I want you to see three things here in this passage. First, the Invitation to the banquet. What’s the significance of the banquet? What’s the character, the nature of this invitation? Secondly, the refusal of the invitation, which is where the real punch line of the parable, I think, comes in, understanding what Jesus is talking about here. Then third is the call to share the invitation with others. That’s where I think the primary lessons about evangelism can be seen.

1. The Invitation to the Banquet

It’s all in response to this comment that’s made in verse 15. Someone’s there at the table with Jesus and says, “Blessed is everyone who will eat bread in the kingdom of God.” He’s thinking of the establishment of God’s promised kingdom on earth and when all of God’s people will be dining together. Oftentimes in Scripture the kingdom of God is likened to a banquet or to a feast, and it’s in that context that Jesus then gives this parable. Jesus says in verse 16, “A man once gave a great banquet and invited many.”

Just pause right there and think about the imagery here of a banquet. I think this is really rich imagery that tells us something about the kingdom of God and something about the gospel. This is common in the Old Testament. Many times in the Old Testament prophets—just think of Isaiah 55, which I read a few minutes ago, this invitation to come and eat without money and without price; or think of this passage, Isaiah 25:6, “The Lord of hosts will prepare a lavish banquet for all peoples on this mountain, a banquet of aged wine, choice pieces with marrow, and refined aged wine.” The kingdom of God often compared to this great banquet.
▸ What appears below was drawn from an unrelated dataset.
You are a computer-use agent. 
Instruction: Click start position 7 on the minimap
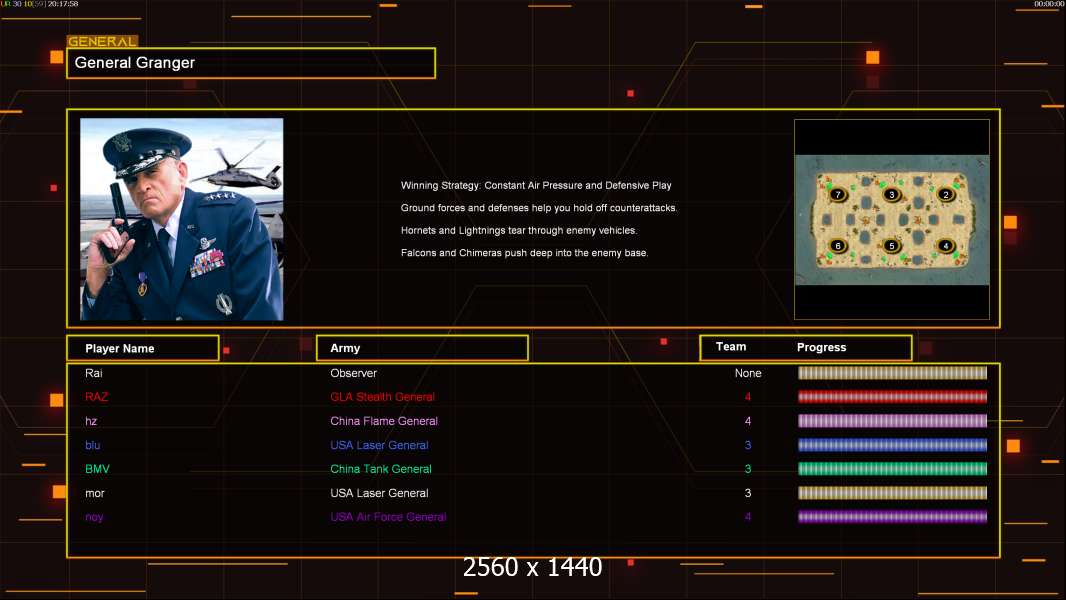pyautogui.click(x=838, y=194)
That tells us certain things. It’s a feast, it’s an occasion for joy and for celebration. It’s a time where there is plenty, it’s a time where people are coming together in order to dine and to feast. There’s rich bounty and generosity that’s involved, and people then are invited to come to this. That’s the idea that Jesus is using in this parable.

So he says, “A man once gave a great banquet and invited many. And at the time for the banquet he sent his servant to say to those who had been invited, ‘Come, for everything is now ready.’” In the ancient world, when a nobleman would plan a banquet like this there would be actually two invitations. The first invitation would go out that was kind of planning. It was almost like the RSVP; getting the head count, planning for this great feast. Then, when the day came for the celebration, when everything was ready, then they would be invited once more to come.

That’s the context. That’s the banquet. I think it suggests some things to us about the gospel and about what it is we are inviting people to. In the same way as this nobleman set this great banquet, this feast, preparing everything, all he was doing then was asking people to come. He wasn’t asking them to bring anything, he wasn’t asking them to pay for anything. Everything was prepared, everything was ready. In the same way, the gospel is God’s offer of grace and mercy and salvation, his invitation to come to the feast that he has prepared, and to come without bringing anything. It’s a free offer, and it’s an offer to come and receive of his gracious generosity, the rich bounty of his table.

I love the way J.C. Ryle talks about this in his exposition of Luke. He says, “We are taught firstly in this parable that God has made a great provision for the salvation of men’s souls. This is the meaning of the words, ‘A certain man made a great banquet and invited many.’ This is the gospel. The gospel contains a full supply of everything that sinners need in order to be saved. We are all naturally starving, empty, helpless, and ready to perish. Forgiveness of all sin and peace with God, justification of the person, sanctification of the heart, grace by the way, and glory in the end are the gracious provisions which God has prepared for the wants of our souls. There is nothing that sin-laden hearts can wish or weary consciences can require which is not spread before men in rich abundance in Christ. Christ, in one word, is the sum and substance of the great supper.”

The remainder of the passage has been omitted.